PED measures the responsiveness of quantity demanded of a good or service due to a change in its price, ceteris paribus.
How is PED calculated?
PED is calculated by dividing the percentage change in quantity demanded by the percentage change in price.
What does a PED value greater than 1 indicate?
Demand is price elastic; quantity demanded changes more than proportionately to a price change.
What does a PED value less than 1 indicate?
Demand is price inelastic; quantity demanded changes less than proportionately to a price change.
What is the significance of the sign of PED?
The negative sign indicates the inverse relationship between price and quantity demanded, consistent with the Law of Demand.

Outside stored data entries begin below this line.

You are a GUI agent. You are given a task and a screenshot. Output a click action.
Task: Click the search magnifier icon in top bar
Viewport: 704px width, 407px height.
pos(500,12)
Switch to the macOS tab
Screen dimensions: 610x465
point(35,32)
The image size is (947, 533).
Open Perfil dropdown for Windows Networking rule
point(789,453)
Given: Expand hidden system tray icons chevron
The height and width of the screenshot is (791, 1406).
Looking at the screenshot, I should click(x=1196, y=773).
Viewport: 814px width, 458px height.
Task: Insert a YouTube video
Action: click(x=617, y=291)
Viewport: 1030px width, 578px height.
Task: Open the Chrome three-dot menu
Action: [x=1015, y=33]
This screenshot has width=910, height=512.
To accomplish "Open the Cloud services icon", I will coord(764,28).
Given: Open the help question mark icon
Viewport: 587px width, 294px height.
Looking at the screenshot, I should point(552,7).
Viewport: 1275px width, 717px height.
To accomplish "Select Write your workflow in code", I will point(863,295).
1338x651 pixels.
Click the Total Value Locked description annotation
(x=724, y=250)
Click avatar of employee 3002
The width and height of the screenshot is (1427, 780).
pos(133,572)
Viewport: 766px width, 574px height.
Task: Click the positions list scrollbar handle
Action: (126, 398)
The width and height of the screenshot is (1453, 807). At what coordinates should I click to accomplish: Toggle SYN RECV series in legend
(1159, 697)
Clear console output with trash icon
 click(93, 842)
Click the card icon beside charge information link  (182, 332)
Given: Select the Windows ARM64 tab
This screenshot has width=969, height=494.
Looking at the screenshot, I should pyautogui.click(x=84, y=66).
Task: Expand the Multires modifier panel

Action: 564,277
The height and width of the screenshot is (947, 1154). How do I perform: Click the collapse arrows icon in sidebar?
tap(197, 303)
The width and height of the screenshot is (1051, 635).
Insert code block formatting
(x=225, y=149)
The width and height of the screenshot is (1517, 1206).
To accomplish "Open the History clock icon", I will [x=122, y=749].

What factors can affect the size of PED for a good?
Factors include: number & closeness of substitutes, proportion of income spent, degree of necessity, habit, and time period.
What happens to total revenue when price decreases and PED > 1?
Total revenue increases.
What happens to total revenue when price decreases and PED < 1?
Total revenue decreases.
What does 'perfectly inelastic demand' mean?
PED = 0; quantity demanded does not change regardless of price change.
What does 'perfectly elastic demand' mean?
PED = ∞; quantity demanded changes infinitely in response to any price change.
How do firms use PED in pricing decisions?
Firms analyze PED to determine how changes in price will affect total revenue and adjust pricing strategies accordingly.